With this little project, I’ve decided to dive into Unity’s Scriptable Rendering Pipeline and apply what I’m learning to an actual game production.

I’m also secretly trying to gain a little insight into how it works to solve a few problems on The Very Organized Thief, without disrupting its development too much.

After a bit of digging through some ancient code, I’ve managed to get the procedural maze generation running again.

A generated maze. The art used was taken from the original project and updated to work with the new maze generation system.

So how does it work.

First, I generate a map by using a Depth First algorithm. Mapping out the corridors and walls and storing it as high-level data.

The maze data generated before adding the visuals. The coloring is from an existing system created to detect “islands” which was not made to work for mazes.

I then do a second pass using that data to determine more specific features, such as how it should look, where the start and end should be, and what brush it should use to generate the final look.
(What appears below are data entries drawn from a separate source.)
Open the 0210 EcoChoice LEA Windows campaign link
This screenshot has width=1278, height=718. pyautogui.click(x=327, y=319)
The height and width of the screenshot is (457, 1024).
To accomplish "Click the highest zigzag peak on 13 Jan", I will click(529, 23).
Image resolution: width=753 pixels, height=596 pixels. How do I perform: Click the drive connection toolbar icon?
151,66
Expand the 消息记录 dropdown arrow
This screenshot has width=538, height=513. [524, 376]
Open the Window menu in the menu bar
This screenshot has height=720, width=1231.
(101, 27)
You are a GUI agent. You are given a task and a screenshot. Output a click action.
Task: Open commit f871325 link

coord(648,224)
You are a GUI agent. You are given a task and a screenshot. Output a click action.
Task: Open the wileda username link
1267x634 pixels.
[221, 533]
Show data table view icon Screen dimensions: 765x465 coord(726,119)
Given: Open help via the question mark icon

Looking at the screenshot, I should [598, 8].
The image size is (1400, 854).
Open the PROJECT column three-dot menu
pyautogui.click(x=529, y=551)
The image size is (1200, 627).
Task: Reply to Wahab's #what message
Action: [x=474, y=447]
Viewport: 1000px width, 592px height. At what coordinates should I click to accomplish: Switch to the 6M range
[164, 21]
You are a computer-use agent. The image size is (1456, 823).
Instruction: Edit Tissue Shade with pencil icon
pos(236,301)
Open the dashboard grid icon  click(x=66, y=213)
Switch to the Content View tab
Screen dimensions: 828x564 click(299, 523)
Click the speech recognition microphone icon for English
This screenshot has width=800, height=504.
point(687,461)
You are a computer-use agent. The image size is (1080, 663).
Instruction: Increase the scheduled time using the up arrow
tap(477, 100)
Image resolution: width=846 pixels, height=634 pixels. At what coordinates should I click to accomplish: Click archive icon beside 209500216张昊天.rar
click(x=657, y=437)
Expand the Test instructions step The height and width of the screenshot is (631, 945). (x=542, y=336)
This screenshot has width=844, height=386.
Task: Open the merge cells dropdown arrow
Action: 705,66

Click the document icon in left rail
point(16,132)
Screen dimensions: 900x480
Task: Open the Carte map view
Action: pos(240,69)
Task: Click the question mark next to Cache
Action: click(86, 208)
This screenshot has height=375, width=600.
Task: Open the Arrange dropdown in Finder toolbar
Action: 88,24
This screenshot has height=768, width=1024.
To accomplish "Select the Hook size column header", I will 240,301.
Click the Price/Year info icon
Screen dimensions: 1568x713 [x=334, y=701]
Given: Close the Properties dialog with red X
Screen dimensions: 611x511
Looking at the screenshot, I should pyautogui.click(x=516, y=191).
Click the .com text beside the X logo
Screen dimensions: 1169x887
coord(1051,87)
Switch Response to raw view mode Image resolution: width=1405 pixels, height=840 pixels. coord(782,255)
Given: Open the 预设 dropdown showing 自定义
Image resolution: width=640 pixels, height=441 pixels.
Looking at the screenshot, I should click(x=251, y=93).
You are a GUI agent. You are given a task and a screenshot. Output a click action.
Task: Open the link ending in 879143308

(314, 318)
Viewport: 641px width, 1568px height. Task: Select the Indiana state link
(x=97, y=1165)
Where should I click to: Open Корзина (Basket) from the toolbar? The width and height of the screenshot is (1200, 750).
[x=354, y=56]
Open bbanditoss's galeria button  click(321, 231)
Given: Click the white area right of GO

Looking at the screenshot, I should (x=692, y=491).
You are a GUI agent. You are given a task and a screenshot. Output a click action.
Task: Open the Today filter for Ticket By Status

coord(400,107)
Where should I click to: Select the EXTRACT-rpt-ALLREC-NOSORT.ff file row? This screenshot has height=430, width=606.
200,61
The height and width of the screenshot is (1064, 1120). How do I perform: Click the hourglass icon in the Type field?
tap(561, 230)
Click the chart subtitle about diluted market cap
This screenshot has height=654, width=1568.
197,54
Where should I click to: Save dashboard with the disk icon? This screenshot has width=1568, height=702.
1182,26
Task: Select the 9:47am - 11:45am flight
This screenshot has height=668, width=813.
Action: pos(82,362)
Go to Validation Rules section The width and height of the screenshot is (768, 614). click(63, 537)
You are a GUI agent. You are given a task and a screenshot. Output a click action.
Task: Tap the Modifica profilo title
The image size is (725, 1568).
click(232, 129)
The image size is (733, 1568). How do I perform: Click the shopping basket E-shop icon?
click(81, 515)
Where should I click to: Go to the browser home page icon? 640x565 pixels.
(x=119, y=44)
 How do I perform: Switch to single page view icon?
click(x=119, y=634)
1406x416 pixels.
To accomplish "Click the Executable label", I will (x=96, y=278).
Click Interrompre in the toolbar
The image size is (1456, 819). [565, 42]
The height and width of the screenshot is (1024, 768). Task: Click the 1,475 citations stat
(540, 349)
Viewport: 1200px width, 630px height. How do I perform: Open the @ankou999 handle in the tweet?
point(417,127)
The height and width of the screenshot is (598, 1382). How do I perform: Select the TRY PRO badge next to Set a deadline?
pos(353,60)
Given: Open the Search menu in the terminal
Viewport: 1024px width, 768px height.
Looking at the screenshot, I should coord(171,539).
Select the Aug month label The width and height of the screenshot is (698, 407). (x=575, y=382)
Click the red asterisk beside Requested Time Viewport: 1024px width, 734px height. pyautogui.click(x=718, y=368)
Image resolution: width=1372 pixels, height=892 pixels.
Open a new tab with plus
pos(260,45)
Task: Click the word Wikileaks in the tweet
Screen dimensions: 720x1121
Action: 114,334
Then I generate the visuals, determining what brush to use and its orientation so I can place the correct 3d model. I can also add variation at this point based on the desired frequency, which is how I’m adding the pits and the turns with bushes.

The tileset brush which let’s you control what prefab to generate and possible variations.

Once it’s done all that, I then generate pathfinding data which I can then use for AI.

The blue paths are the generated Navigation Meshes.

One of the greatest additions to Unity in recent years that makes authoring procedural brushes easier, has been Nested Prefabs.

In older versions of Unity, if you constructed a new prefab out of other prefabs, the other prefabs would become “baked” into the new prefab. So if you needed a specific object, like a bush or something, that was shared across multiple prefabs. You had to go into each prefab that used it and manually modify that bush. It was tedious and not very fun.

But with Nested Prefabs, you can create a prefab of a bush, and nest it inside another prefab. So if I make changes or add features to the bush, all other prefabs that have a nested version, are updated too. Very useful, and without the tedium.


So far it’s good enough and should give me enough to play with while coming up with a better shader to start learning more about Unity’s Scriptable Rendering Pipeline.

It’s very easy to learn something, but without some kind of project or game to use it on, it can be difficult to apply what you learn to larger systems, especially when you don’t know how it should work entirely.

You have to start somewhere.

Everything is very flat, but that should change once I start adding lighting support again and working out how to control the rendering pipeline in Unity.